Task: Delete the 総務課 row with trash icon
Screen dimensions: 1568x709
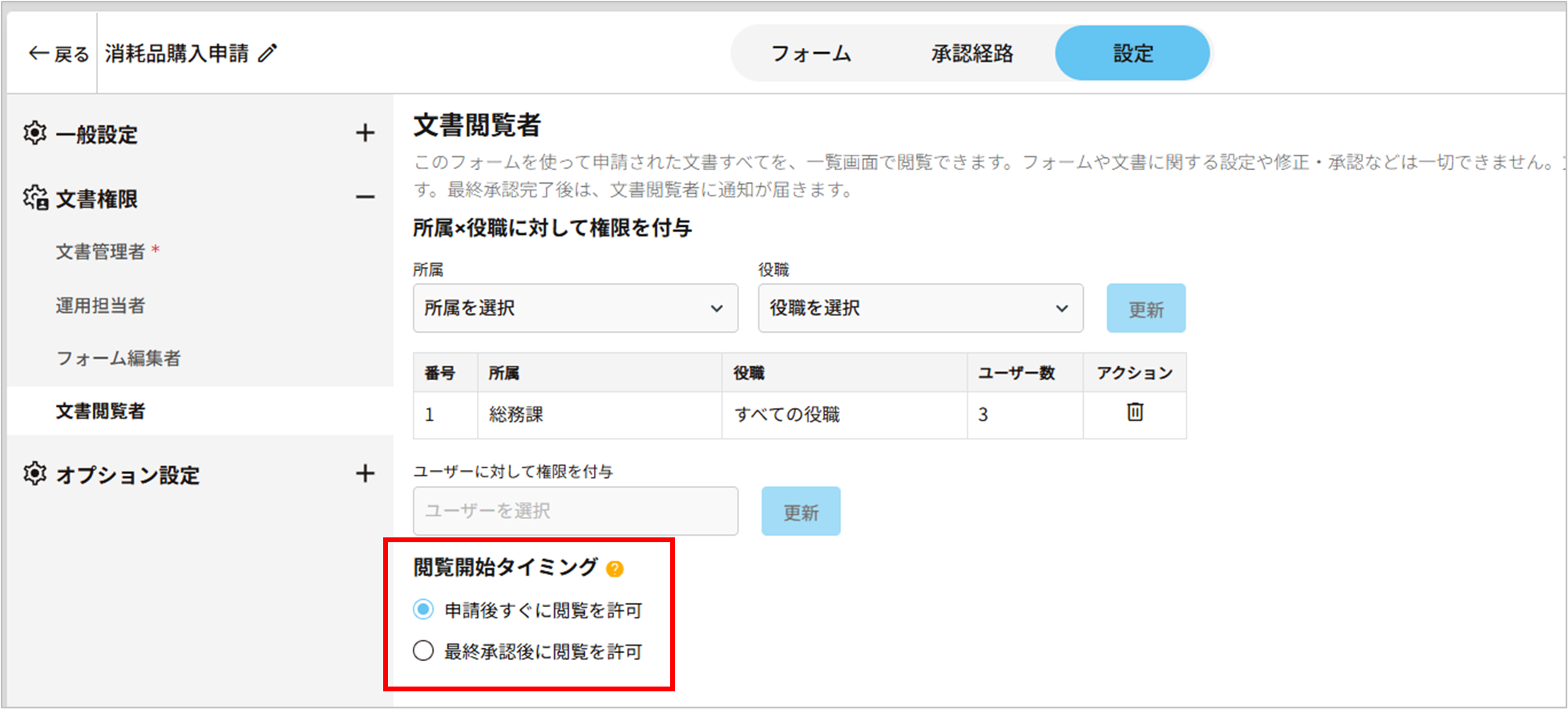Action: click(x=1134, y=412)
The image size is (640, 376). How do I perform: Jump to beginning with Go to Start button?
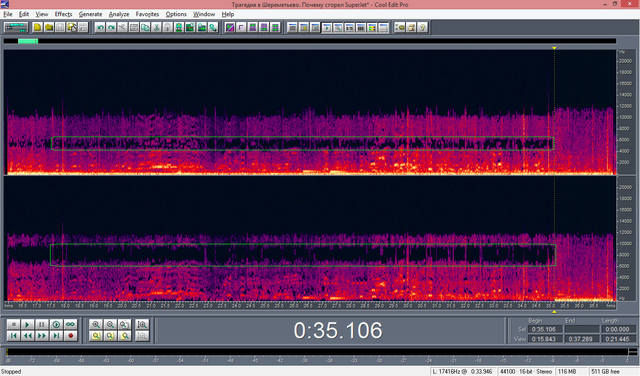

_ _ _ _ _ _ _

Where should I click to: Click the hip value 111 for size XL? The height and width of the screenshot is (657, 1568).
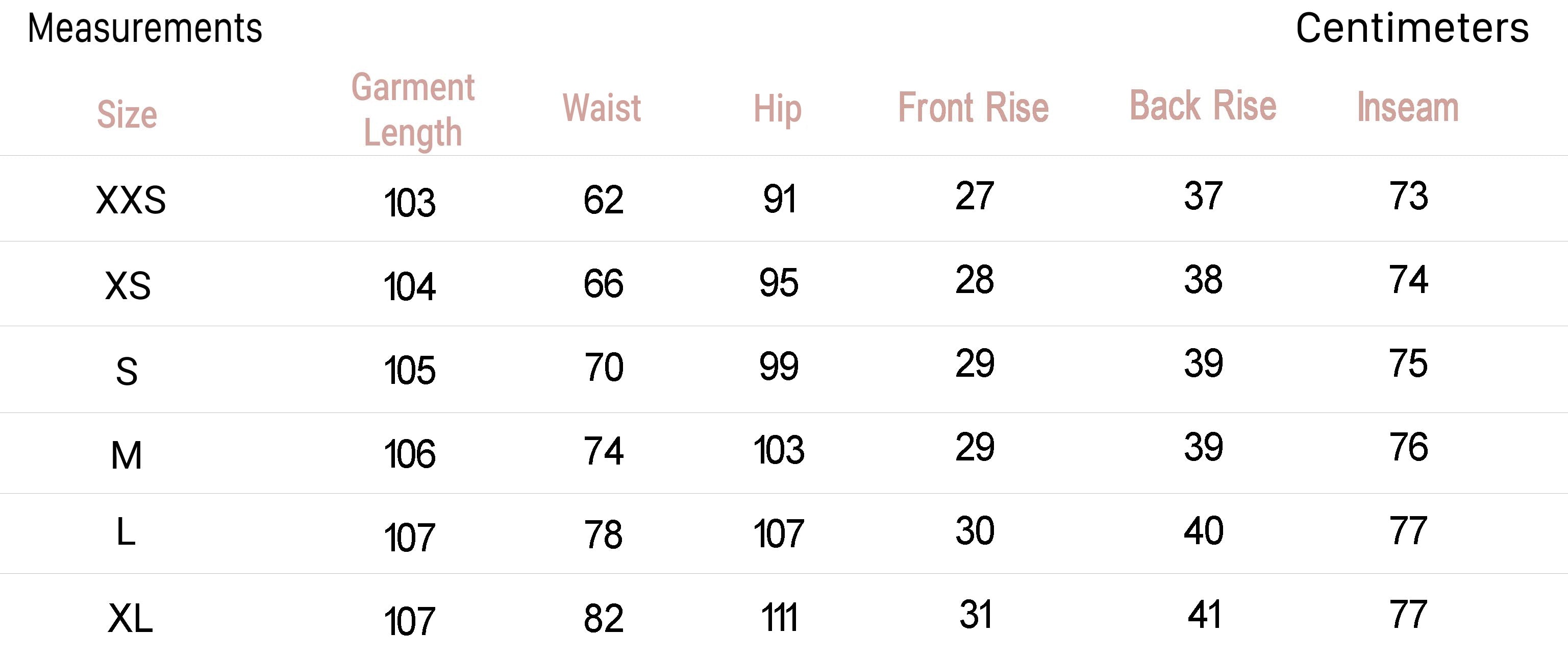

_ _ _ _ _ _ _

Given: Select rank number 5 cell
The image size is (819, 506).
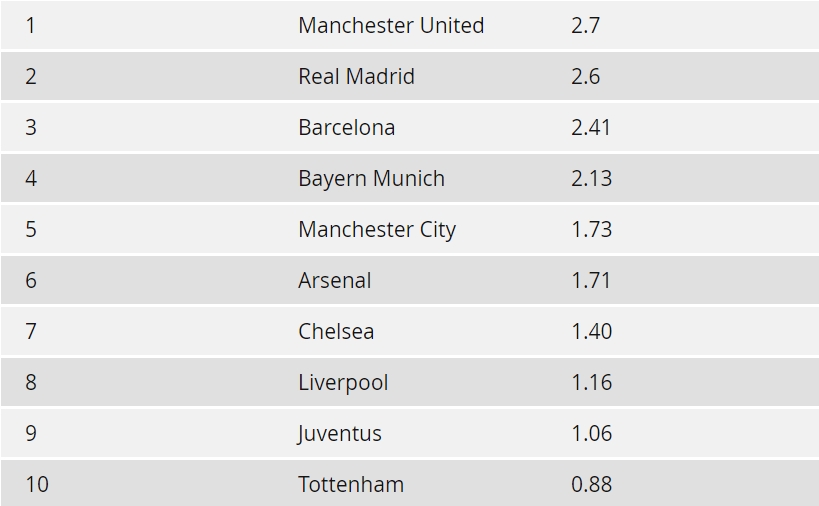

_ _ _ _ _ _ _

Exercise requirements:
Every line above from the line with "Given: Select rank number 5 cell" to the line with "The image size is (819, 506)." is wanted, ends included; write them out exactly and add no other line.

Answer for this exercise:
Given: Select rank number 5 cell
The image size is (819, 506).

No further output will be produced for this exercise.